Re: [PATCH] cgroup: wait for css offline when rmdir

Tejun Heo <tj@xxxxxxxxxx> · Tue, 31 May 2022 07:19:31 -1000

Hello,

On Tue, May 31, 2022 at 11:49:53AM +0800, Hongchen Zhang wrote:
> Yes, the problem would disappear when add some reasonable delay. But I think

It'd be better to wait for some group of operations to complete than
inserting explicit delays.

> if we can increase the MEM_CGROUP_ID_MAX to INT_MAX.Thus the -ENOMEM error
> would be never occured,even if the system is out of memory.

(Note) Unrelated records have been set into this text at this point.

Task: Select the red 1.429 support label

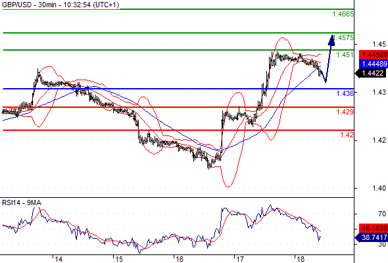Action: (345, 112)
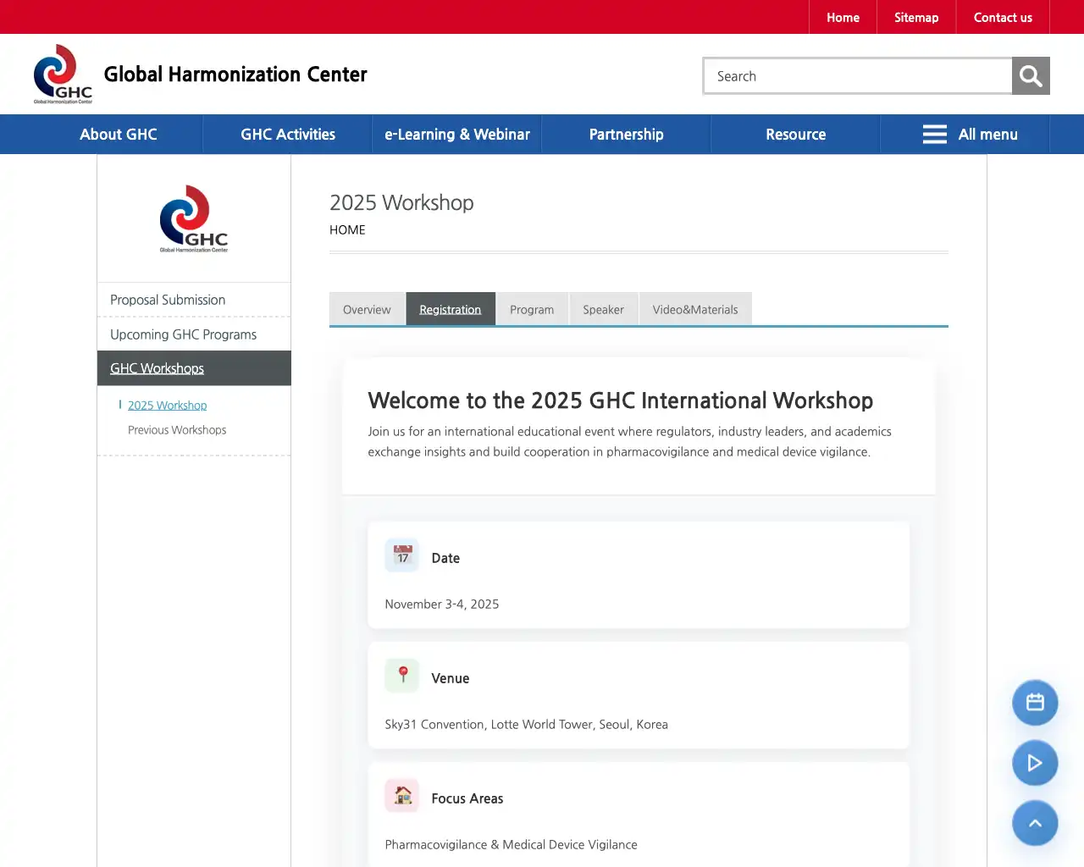Open the hamburger All menu icon
1084x867 pixels.
tap(934, 135)
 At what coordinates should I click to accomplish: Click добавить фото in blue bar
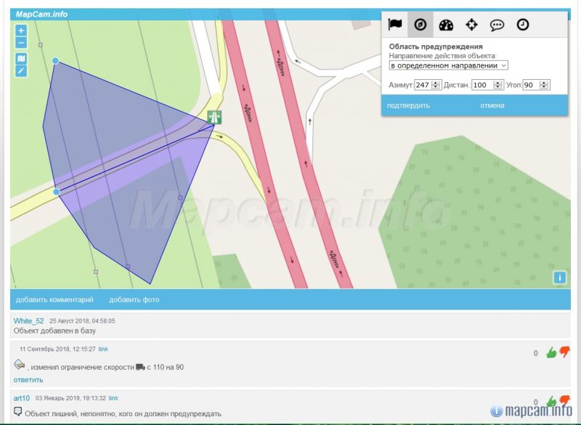click(134, 299)
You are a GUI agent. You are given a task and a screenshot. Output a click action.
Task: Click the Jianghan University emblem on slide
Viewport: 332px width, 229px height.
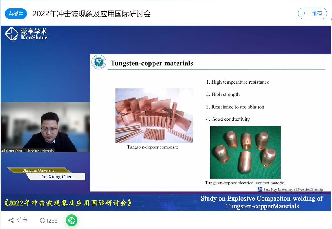pos(99,62)
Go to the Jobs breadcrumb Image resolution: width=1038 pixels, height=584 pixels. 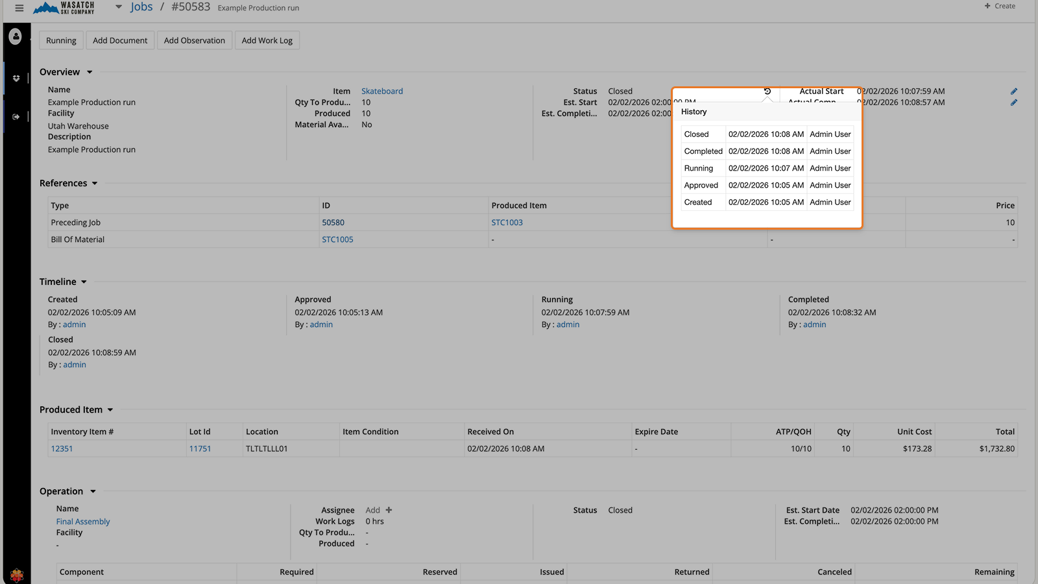tap(141, 7)
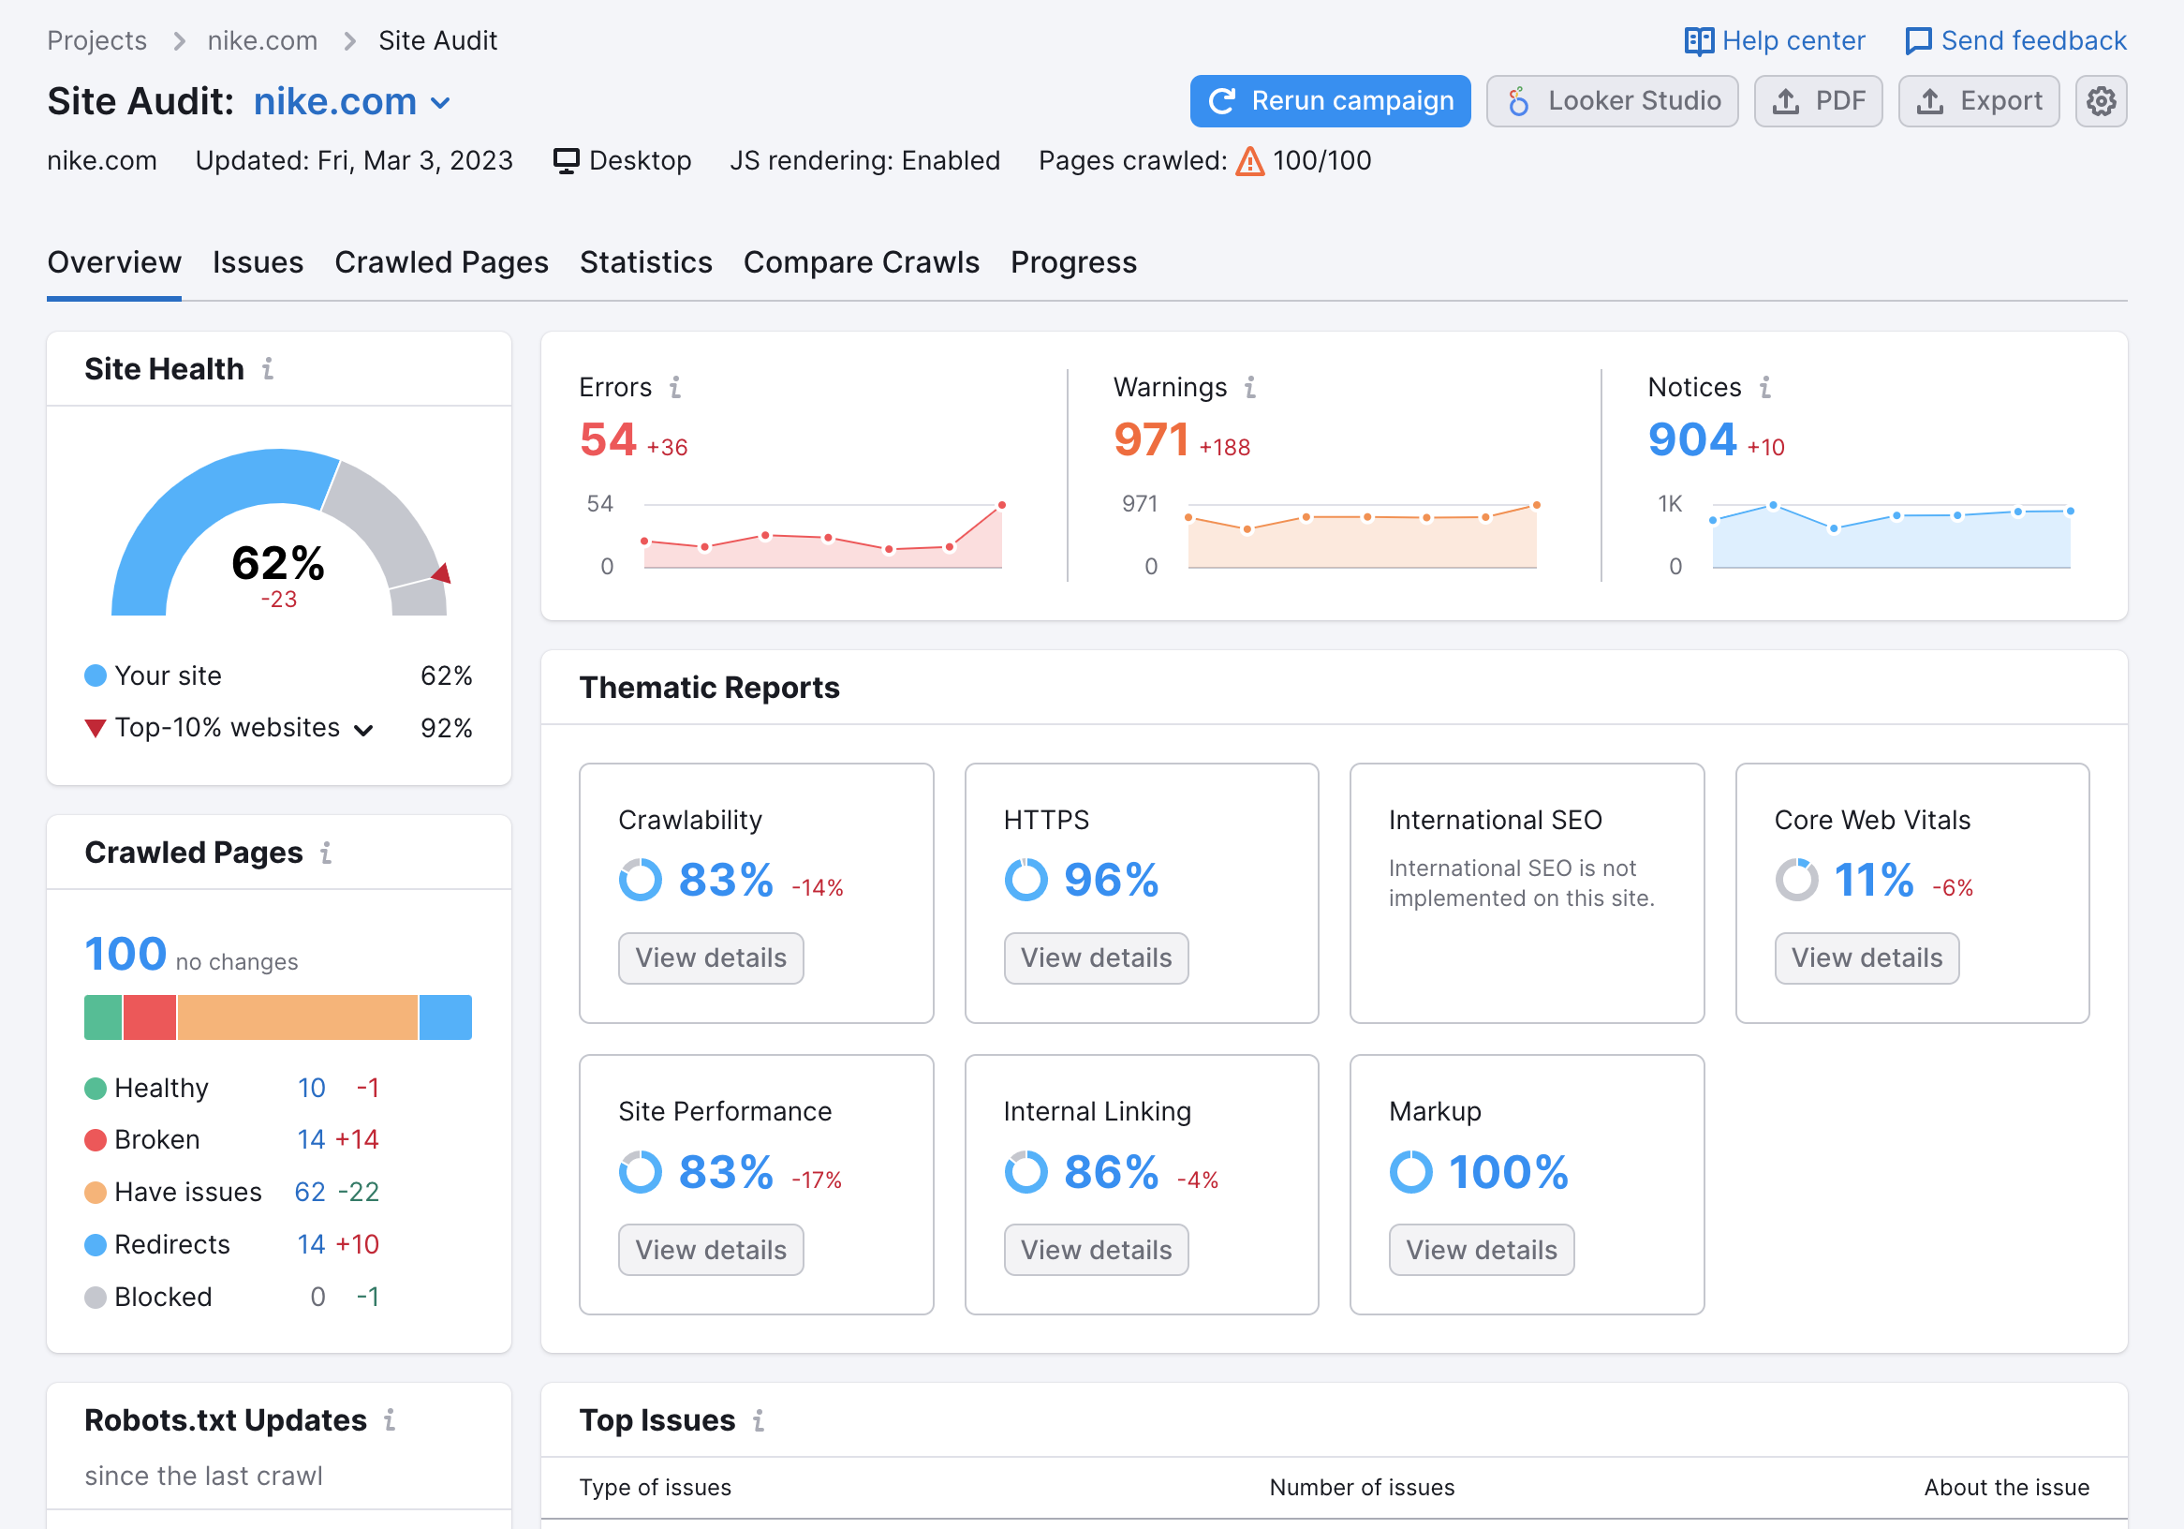Click nike.com in the breadcrumb
The height and width of the screenshot is (1529, 2184).
pyautogui.click(x=263, y=41)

Oh, you're hitting the memcg ID limit, not the css one. Memcg id is limited
so that it doesn't consume as many bits in, I guess, struct page. I don't
think it'd make sense to increase overall overhead to solve this rather
artificial problem tho.

Maybe just keep the sequence numbers for started and completed offline
operations and wait for completed# to reach the started# on memcg alloc
failure and retry? Note that we can get live locked, so have to remember the
sequence number to wait for at the beginning. Or, even simpler, maybe it'd
be enough to just do synchronize_rcu() and then wait for the offline wait
once and retry.

Thanks.

-- 
tejun